If you use an input file, separate each input sentence, phrase, or paragraph with a newline character.

Console limits:

  • Maximum 96 text inputs per run
  • Each text input must be under 512 tokens

SDK and API limits:

  • Up to 128,000 total input tokens per run
  • Text and image inputs together count toward the total input token limit
  • Only one image is allowed per payload
  • Image input must be base64 encoded

If an input is too long, use the truncate parameter to truncate the start or end of the input. If the input exceeds the token limit and truncate is set to None, the request returns an error.

Embedding Model Parameters

You can change the following parameters when using embedding models.

Truncate (truncate)

Truncates tokens at the start or end when input exceeds the maximum token limit.

Embedding Types (embeddingTypes)

Supported values:

  • float (Default)
  • int8
  • uint8
  • binary
  • ubinary
  • base64
Output Dimensions (outputDimensions)

Supported values:

  • 256
  • 512
  • 1024
  • 1536 (Default)

Migrating from Embed 3 to Embed 4

When migrating from Embed 3 to Embed 4, we recommend changing the vector size from 1,024 to 1,536 dimensions and using a new index to help avoid downtime.

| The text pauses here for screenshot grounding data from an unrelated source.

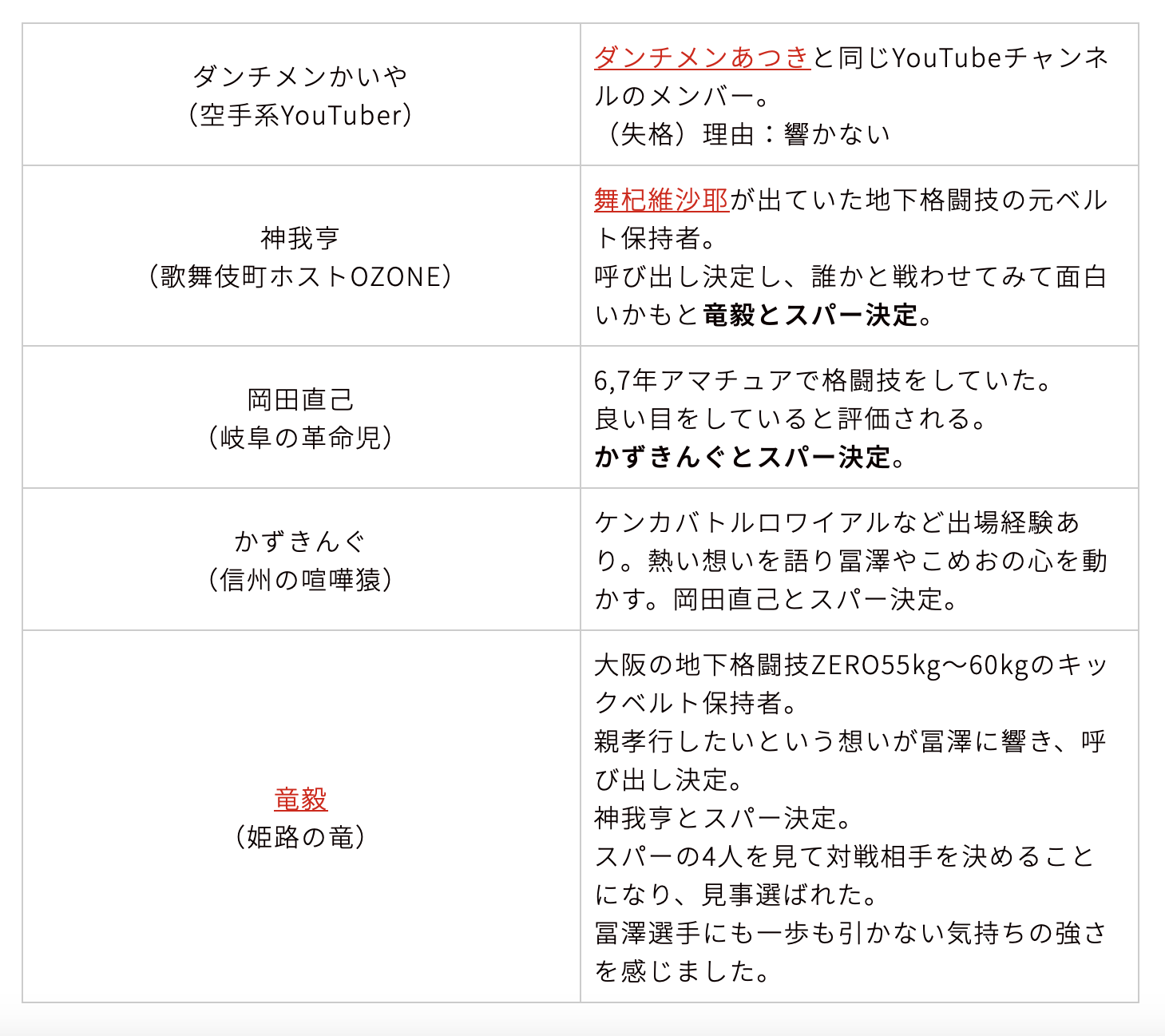Click the bold かずきんぐとスパー決定 text

[x=743, y=458]
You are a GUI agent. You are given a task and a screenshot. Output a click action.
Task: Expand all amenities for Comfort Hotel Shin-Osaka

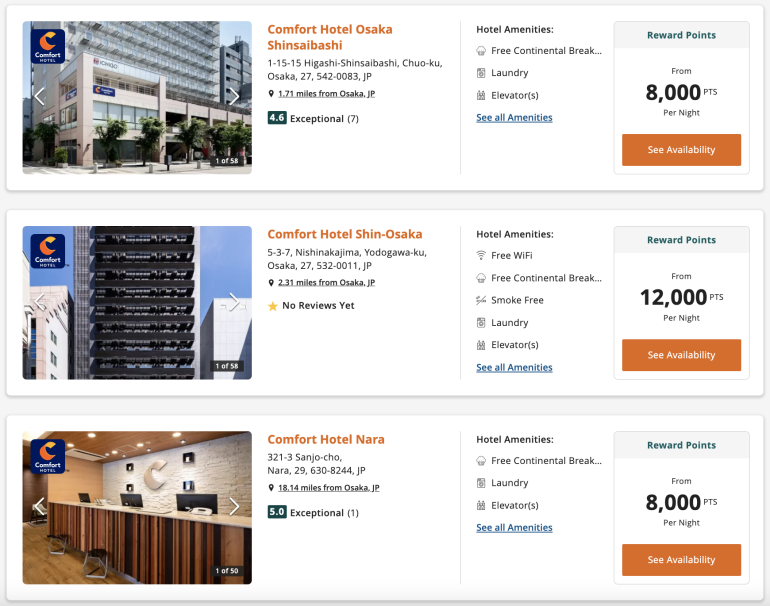click(514, 367)
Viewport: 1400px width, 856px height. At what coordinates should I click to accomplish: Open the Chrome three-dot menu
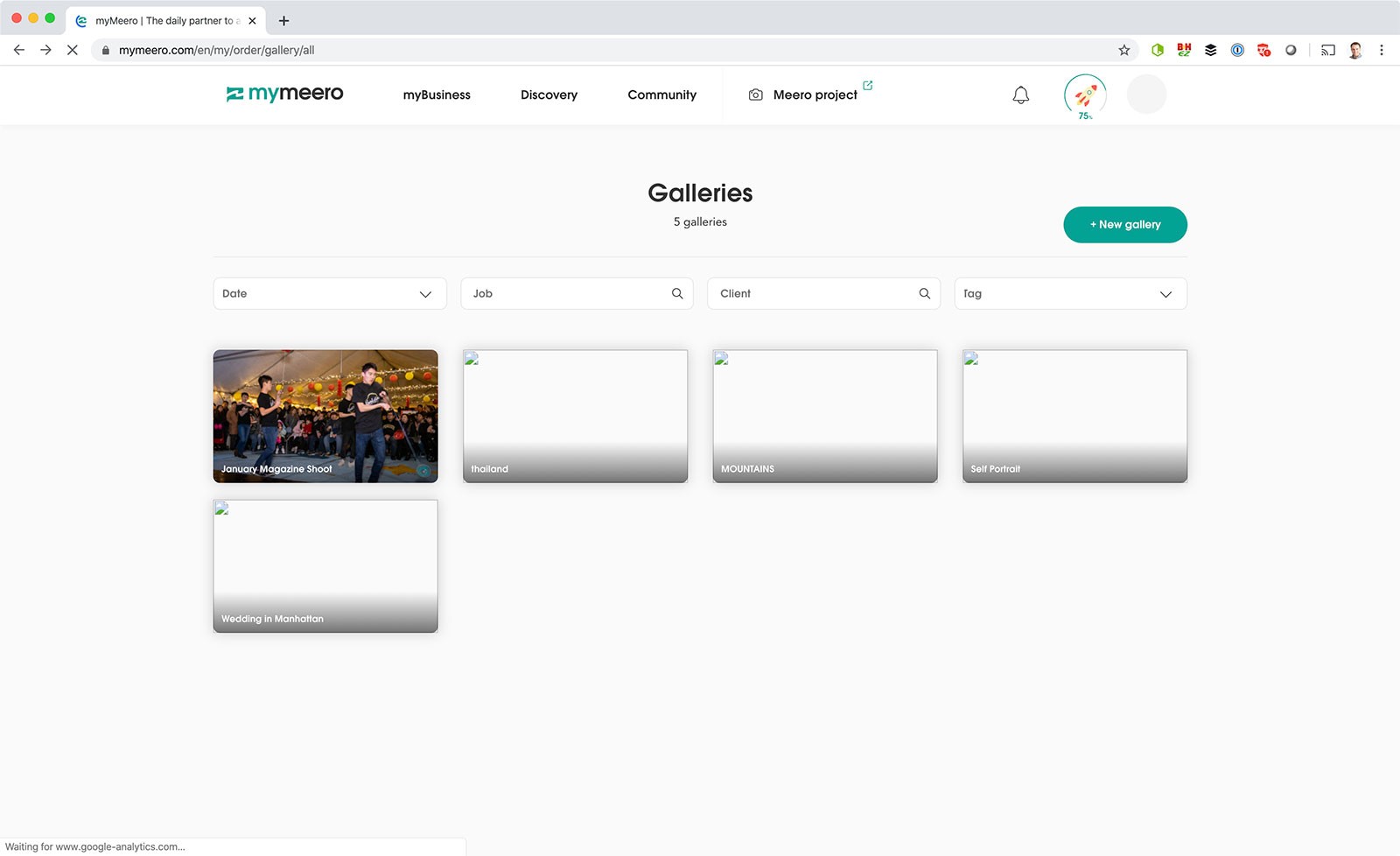point(1382,50)
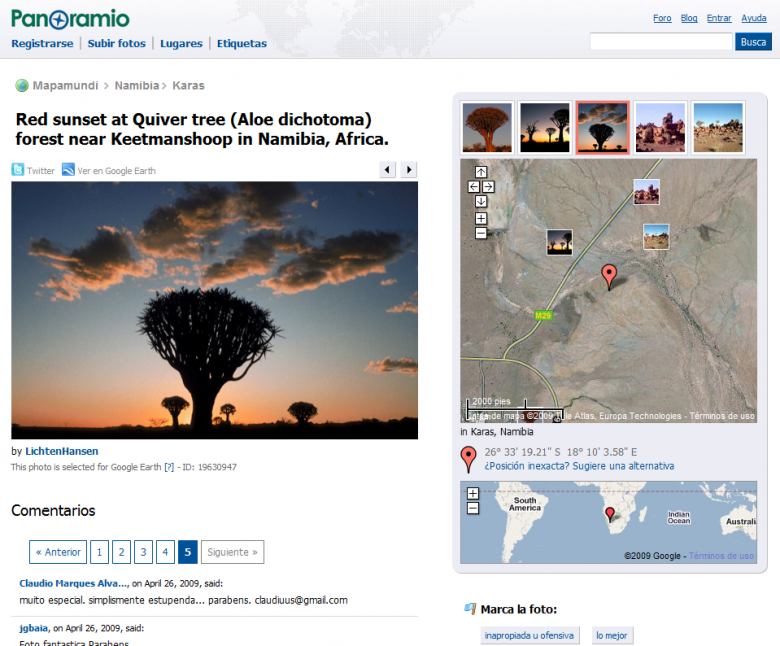Zoom in on the world mini map
The height and width of the screenshot is (646, 780).
click(473, 493)
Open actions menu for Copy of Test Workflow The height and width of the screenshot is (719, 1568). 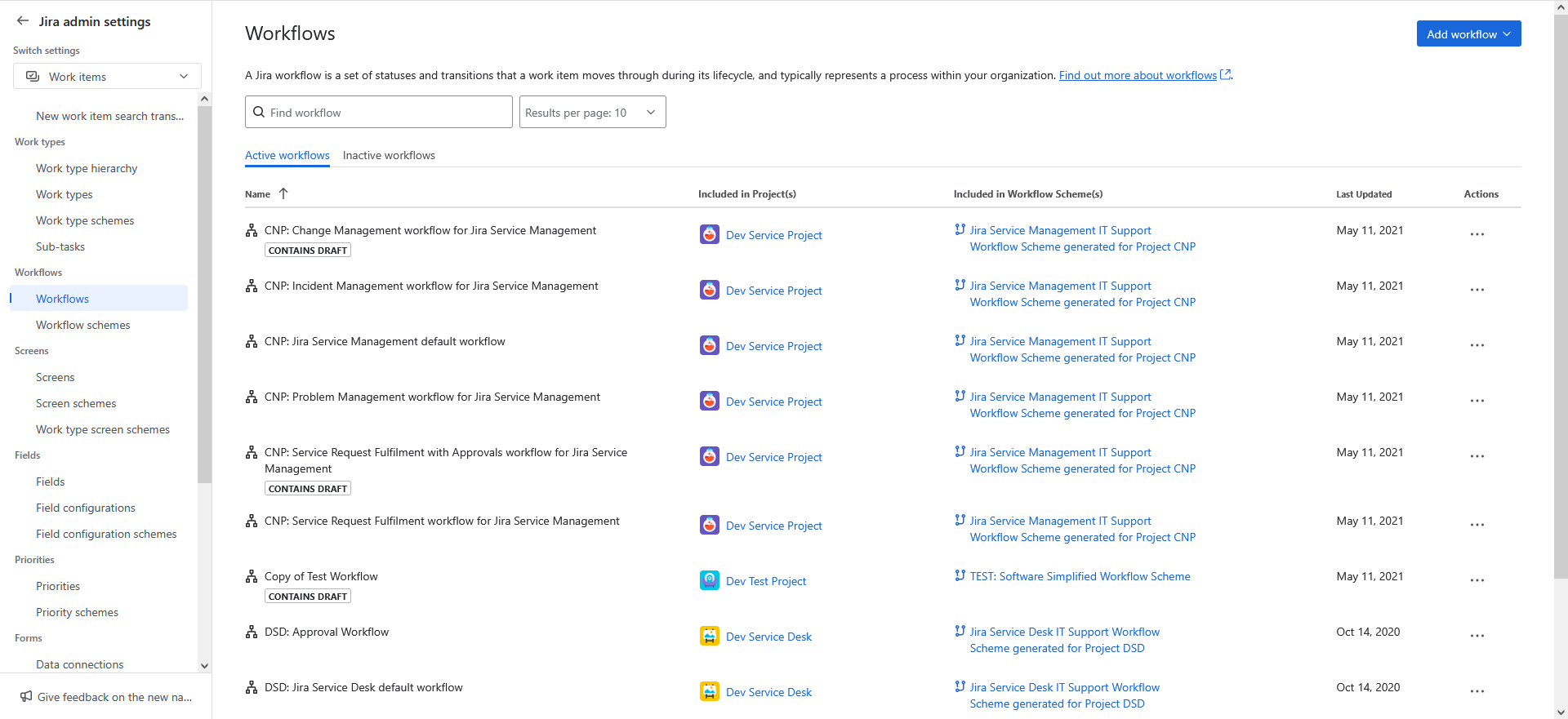(x=1477, y=580)
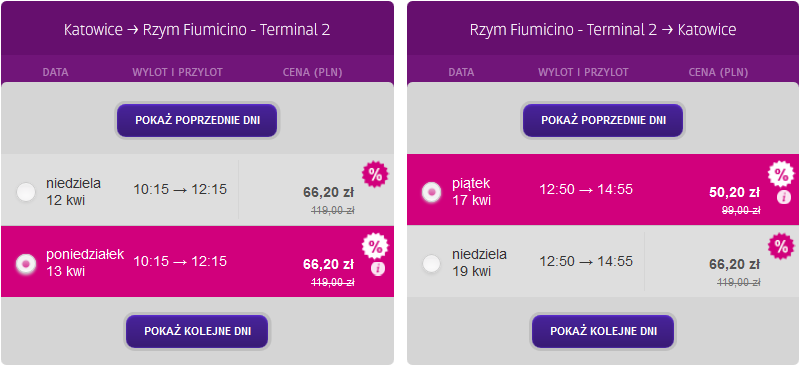Click 12:50 → 14:55 time on 19 kwi row
Image resolution: width=800 pixels, height=367 pixels.
586,261
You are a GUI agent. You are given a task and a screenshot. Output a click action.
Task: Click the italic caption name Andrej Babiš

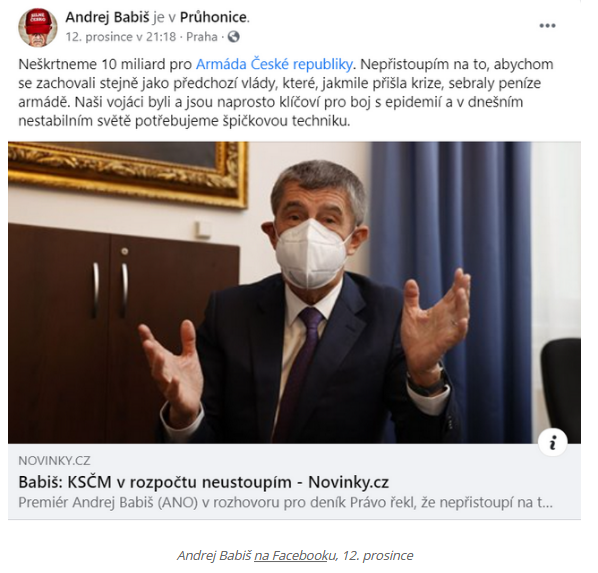(214, 555)

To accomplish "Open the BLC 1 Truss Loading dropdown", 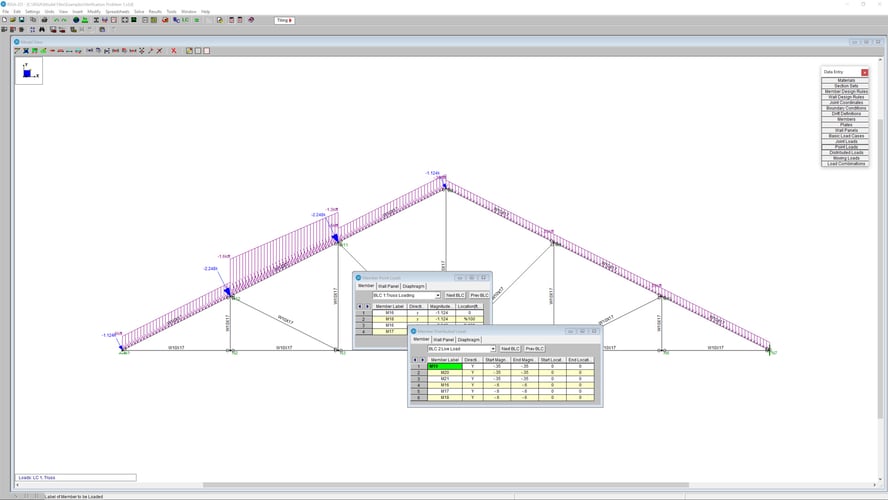I will pos(437,296).
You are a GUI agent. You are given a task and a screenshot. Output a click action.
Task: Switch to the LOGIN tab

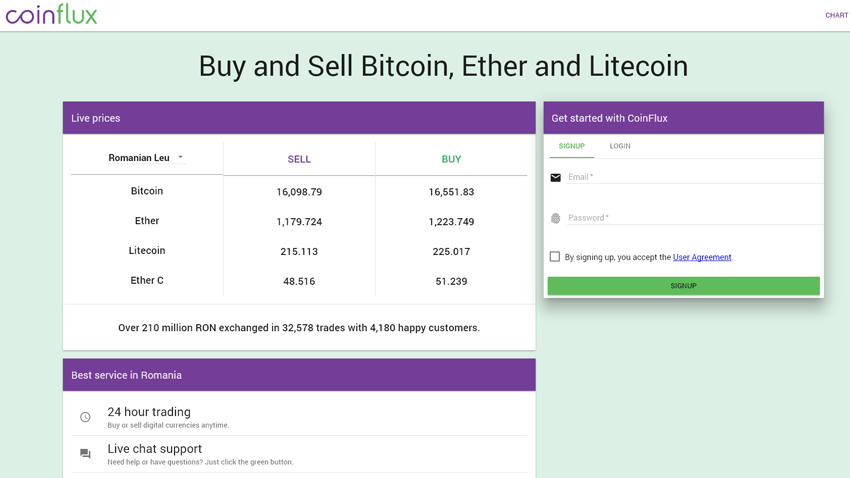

  1. Create a new vector index

    Create a new index or collection in your vector database configured for 1,536 dimensions.

  2. Re-embed the data

    Reprocess the source documents with cohere.embed-v4.0 and set outputDimensions=1536. Store the new embeddings in the new index.

  3. Update query logic

    Update the application to use Embed 4 for incoming search queries. Use:
    • input_type="search_query" for queries
    • input_type="search_document" for stored documents
  4. Cut over

    After the new index is fully populated and tested, update the application to use the new 1,536-dimension index.